August 10, 2024

Orang dengan Gangguan Jiwa, Hak Pilih, dan Stigma yang Mengancam

Perhimpunan Jiwa Sehat (PJS) melakukan audiensi ke kantor Perhimpunan Dokter Spesialis Kesehatan Jiwa Indonesia (PDSKJI) terkait hak pilih orang dengan gangguan jiwa (ODGJ). Dalam audiensi, PSJ meminta agar PDSKJI mengeluarkan surat edaran kepada seluruh cabang PDSKJI di Indonesia yang memerintahkan agar dokter psikiater memahami dan membela hak pilih ODGJ.

“Kami harap, PDSKJI membuat surat ke anggotanya untuk mendukung hak pilih ODGJl. Harapannya, dengan surat itu, bisa mengklarifikasi posisi yang seharusnya bisa diambil oleh para psikiater,” kata Ketua PSJ, Yeni Rosa Damayanti, di kantor PDSKJI di Cikini, Jakarta Pusat (22/3).

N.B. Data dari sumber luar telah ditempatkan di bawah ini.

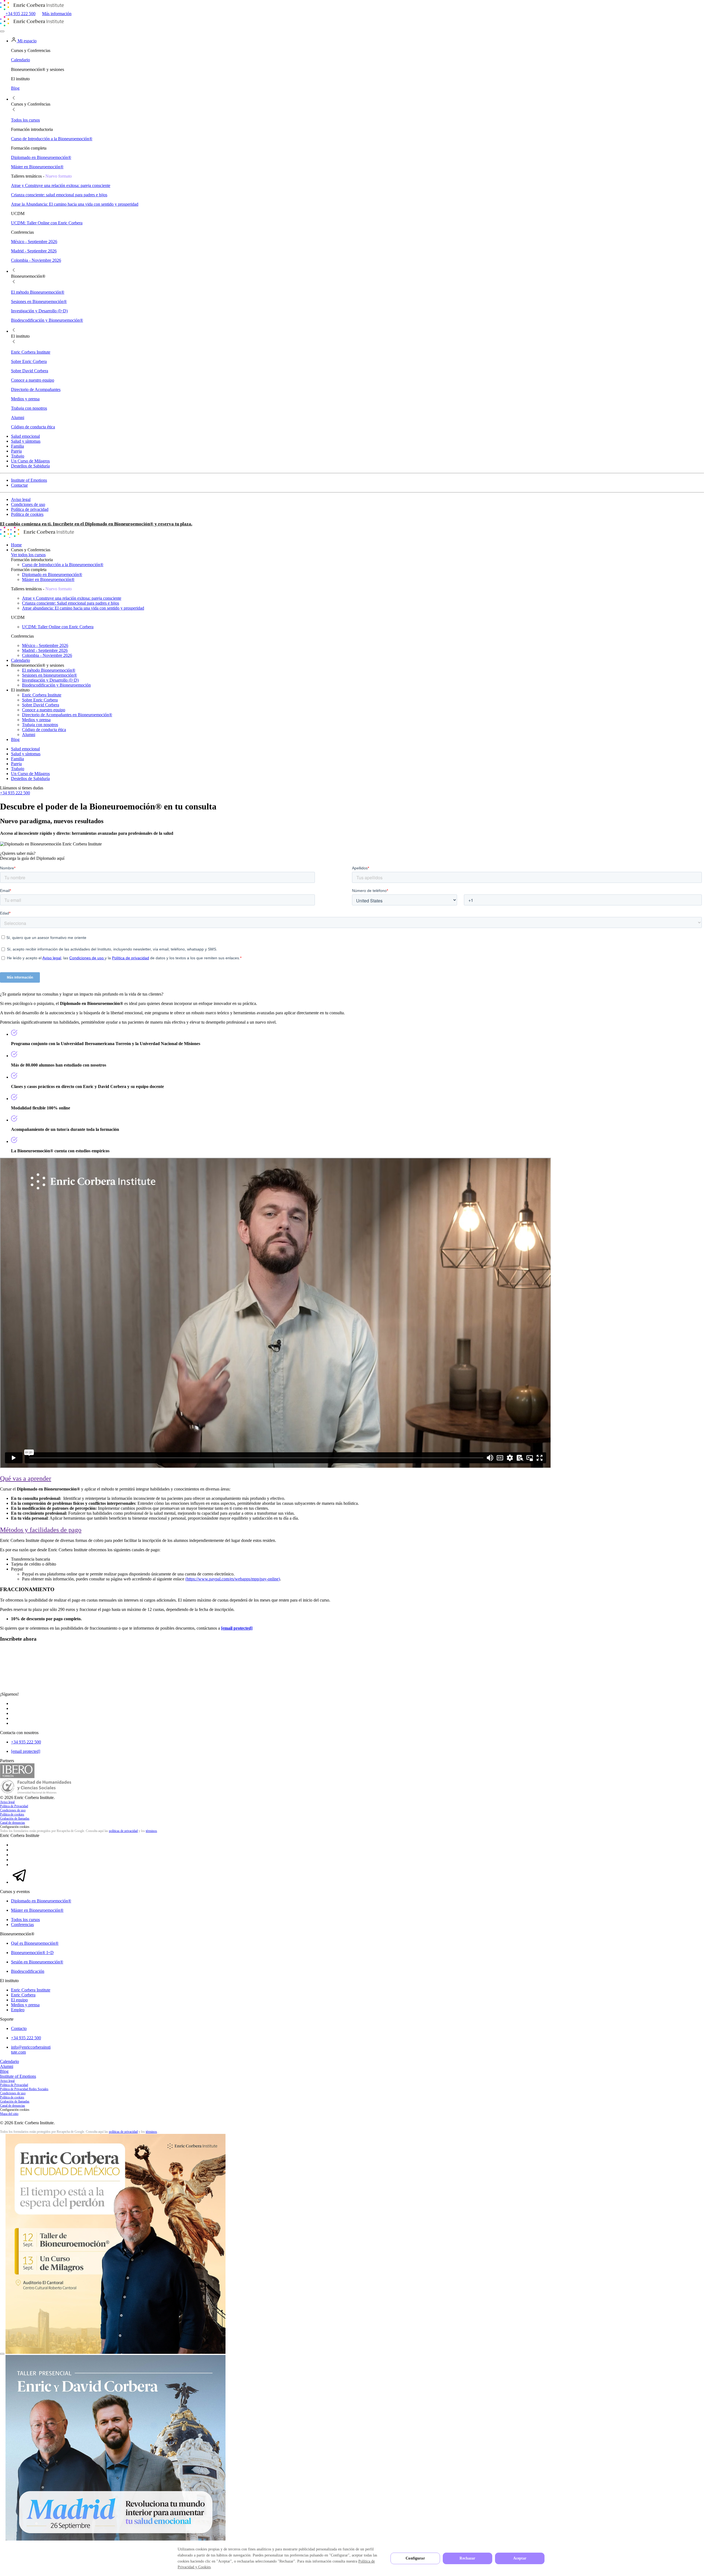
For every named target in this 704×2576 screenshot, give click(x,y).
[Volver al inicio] (32, 8)
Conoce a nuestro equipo (43, 709)
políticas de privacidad (123, 1831)
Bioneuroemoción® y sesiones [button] (37, 665)
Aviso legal (21, 499)
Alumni (28, 734)
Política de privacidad (29, 509)
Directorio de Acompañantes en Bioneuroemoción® (67, 714)
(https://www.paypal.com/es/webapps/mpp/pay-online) (232, 1579)
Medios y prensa (36, 719)
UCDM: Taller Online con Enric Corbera (58, 626)
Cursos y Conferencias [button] (30, 549)
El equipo (19, 2000)
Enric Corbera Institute (41, 695)
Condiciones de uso (28, 504)
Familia (17, 446)
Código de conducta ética (44, 729)
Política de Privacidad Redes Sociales (24, 2089)
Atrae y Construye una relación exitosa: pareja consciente (71, 598)
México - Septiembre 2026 (45, 645)
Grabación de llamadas (14, 1818)
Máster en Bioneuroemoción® (48, 579)
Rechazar (467, 2558)
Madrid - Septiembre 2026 (45, 650)
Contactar (19, 485)
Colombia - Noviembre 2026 (47, 655)
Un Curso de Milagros (30, 461)
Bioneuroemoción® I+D (32, 1952)
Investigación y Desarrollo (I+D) (50, 680)
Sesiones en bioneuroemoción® (49, 675)
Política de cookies (27, 514)
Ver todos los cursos (28, 554)
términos (151, 1831)
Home (16, 544)
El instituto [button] (20, 690)
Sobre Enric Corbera (40, 700)
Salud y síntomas (25, 441)
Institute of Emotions (29, 480)
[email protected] (236, 1628)
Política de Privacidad (14, 1806)
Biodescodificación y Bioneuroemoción (56, 685)
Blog (15, 739)
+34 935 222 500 (20, 13)
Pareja (16, 451)
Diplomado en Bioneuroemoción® (52, 574)
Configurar (415, 2558)
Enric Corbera (23, 1995)
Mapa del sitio (9, 2114)
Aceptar (520, 2558)
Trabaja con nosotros (40, 724)
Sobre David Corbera (40, 704)
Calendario (20, 660)
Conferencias (22, 1924)
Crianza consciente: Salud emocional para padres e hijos (70, 603)
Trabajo (17, 456)
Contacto (19, 2028)
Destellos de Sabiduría (30, 466)
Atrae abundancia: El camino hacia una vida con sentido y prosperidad (83, 608)
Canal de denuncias (12, 1823)
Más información (57, 13)
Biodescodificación (27, 1971)
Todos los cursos (25, 1919)
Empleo (17, 2009)
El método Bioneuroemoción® (48, 670)
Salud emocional (25, 436)
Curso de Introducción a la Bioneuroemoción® (62, 564)
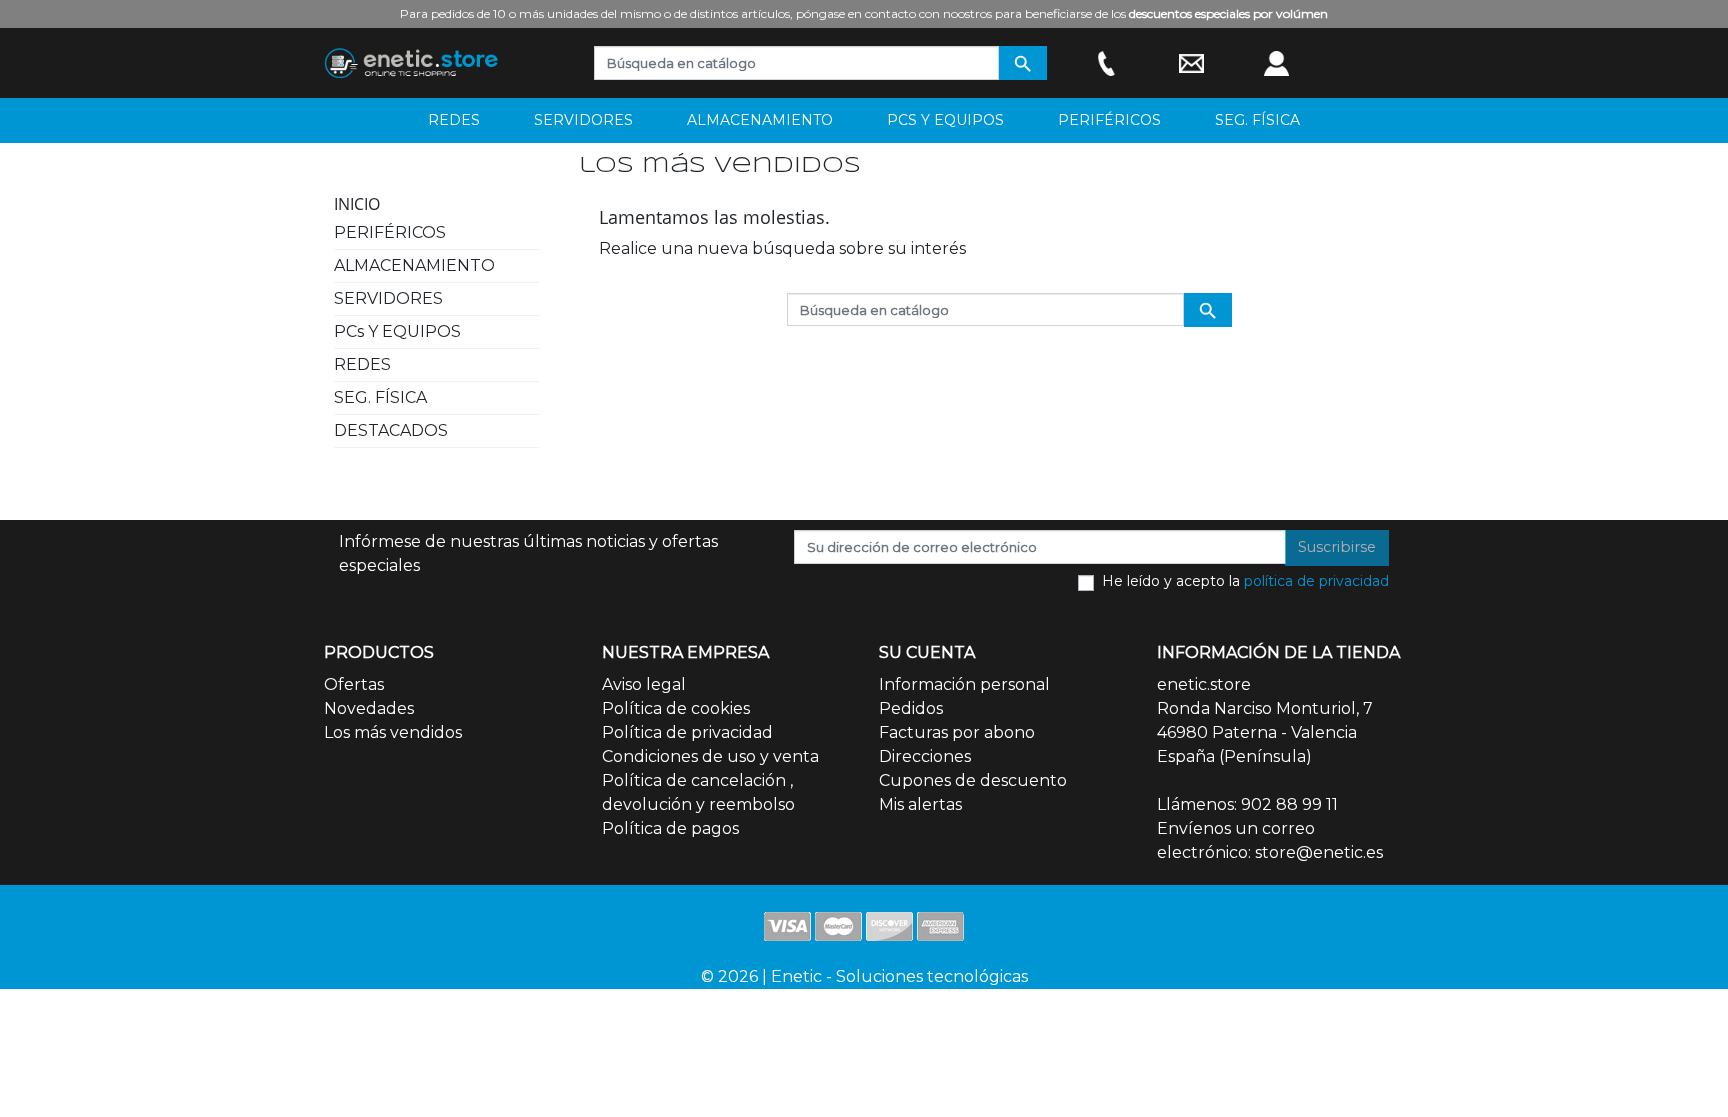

Sebelumnya, Yeni menuturkan bahwa baik psikiater maupun Komisi Pemilihan Umum (KPU) sebagai penyelenggara pemilu, tak boleh mengesampingkan hak pilih seseorang hanya karena yang bersangkutan memiliki disabilitas mental berupa gangguan jiwa. Tak ada resiko atau bahaya apapun jika seluruh disabilitas mental terdaftar di dalam Daftar Pemilih Tetap (DPT).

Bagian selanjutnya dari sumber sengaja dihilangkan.